Preciso saber a direção a ser seguida, não gosto de ir me levando ao léu sem saber o destino. É importante pra mim saber o que quero, pra onde vou, quais as oportunidades e as saídas existentes. É realmente desagradável não saber. O que faço, o que deixei de fazer, o que farei, tudo é essencial para meu viver. O presente, o passado e o futuro é o que sou, o que fui, o que tornou assim e o que me transformará. Todos esses tempos são fundamentais para minha análise de vida.
Valeu a pena? É esse o caminho? São perguntas inevitáveis em minha cabeça e essa minha busca de não sei o que vive atormentando meus sonhos. Preciso encontrar meu caminho, meu destino. Estará aqui ao meu lado? Aqui tão perto? Ou se encontra bem pra lá, do outro lado da ponte? Preciso descobrir minha verdade. Preciso encontrar o que procuro, que apesar de não saber o que é, o sei bem. Terei de reconhecê-lo quando chegar o momento certo.
Enquanto isso, vou seguindo sempre em frente. Indo rumo ao desconhecido, mas sei que de alguma forma o encontrarei e que quando for a mim revelado será melhor que todas as minhas doces lembranças e mais mágico que todas as minhas memórias.
Apesar de meus passos serem meio pequenos, sei que encontrarei o que tanto busco, para enfim me libertar dessas loucas indagações atormentadoras. Acredito que está me esperando e que nos encontraremos na hora certa. Enquanto isso, só espero, e vou vivendo como dá. Nem sempre é fácil, muitas vezes é desanimador, mas continuarei até o fim, até conseguir encontrar essas respostas tão mágicas que estou a procurar.

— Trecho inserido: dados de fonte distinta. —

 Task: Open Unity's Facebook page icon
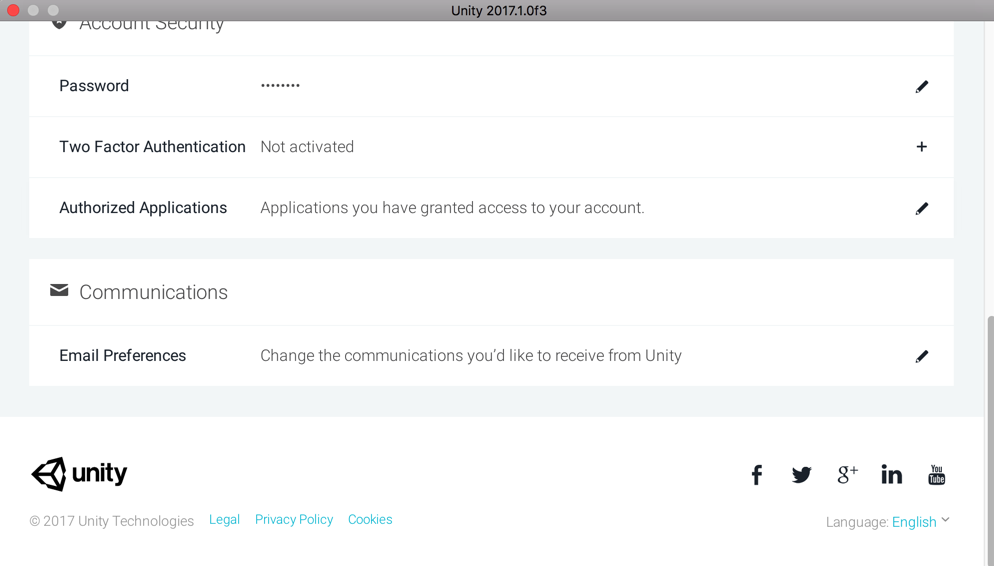click(757, 475)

quinta-feira, 7 de julho de 2011

SOBRE NOSTALGIA


Tem dias que fico assim. Meio assim. Deixo-me embalar pelas canções suaves do passado, que me torturam e encantam simultaneamente. E não me venha exigir explanações, é algo simplesmente inexplicável.

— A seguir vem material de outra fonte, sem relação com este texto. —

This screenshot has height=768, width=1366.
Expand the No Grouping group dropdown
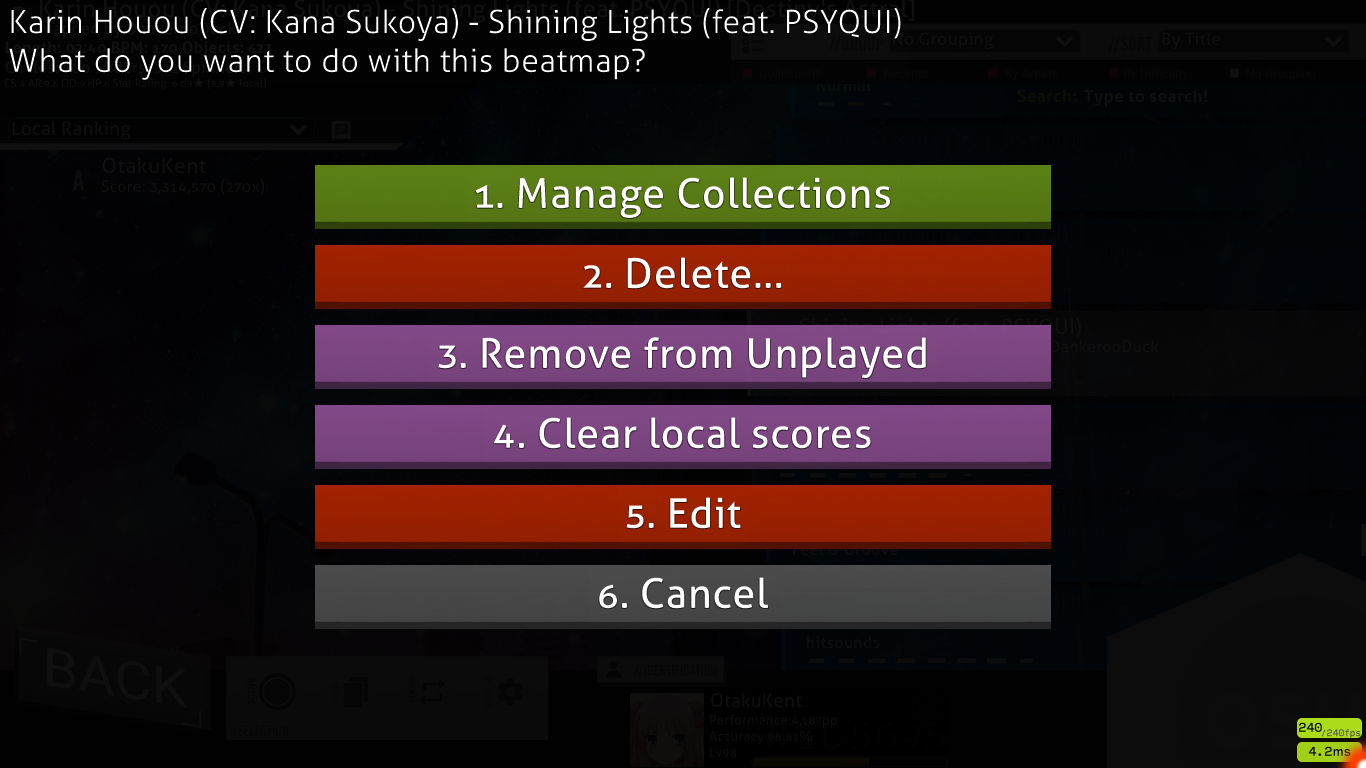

O saudosismo me invade tão intensamente que me arremata deixando apenas uma tristeza profunda, um vazio doloroso no peito. Fico tão arrebatada por todas as lembranças esmagadoras que surgem, simplesmente porque sei que algumas coisas jamais irão acontecer novamente.
E perceber que elas estarão somente em minhas doces lembranças, ou no máximo, registradas em algumas fotografias amareladas escondidas em algum lugar no armário, dói, me devasta completamente.
Quando as noites nostálgicas me dominam, fazendo-me recordar de todas as proezas incríveis pelas quais já passei, mostrando-me todas as pequenas lembranças encantadoras da minha breve vida, as coisas ficam estranhamente complicadas. Dolorosamente intrincadas.
Bem que poderíamos reviver sempre os nossos melhores momentos, a qualquer hora que quiséssemos. Assim, todas as nossas saudades já não nos poderiam atormentar, mas as coisas nem sempre são perfeitas.
Sei que, na verdade, deveria ficar imensamente feliz por tudo, por ter tido a oportunidade de viver todos esses momentos plenos de felicidade, mas não consigo me alegrar verdadeiramente, porque o tempo sempre implacável me mostra que nada jamais será igual, jamais viveremos novamente a mesma situação, da mesma forma, com a mesma intensidade, simplesmente porque as coisas mudam. Nós mudamos. Jamais voltaremos a ser os mesmos daqueles instantes extraordinários.
E o que fica das noites nostálgicas não é somente a vontade de voltar no tempo pra viver pelo menos mais uma vez aqueles momentos incríveis que algum dia tivemos. O que atormenta mais é incerteza do futuro. Nós sabemos de todos os instantes esplêndidos do passado e por isso mesmo essa nostalgia aterradora. E o que resta é somente uma questão, a pergunta decisiva e que tanto inquieta meu tênue coração: Será mesmo que dias melhores virão? Espero que sim. Suplico que sim.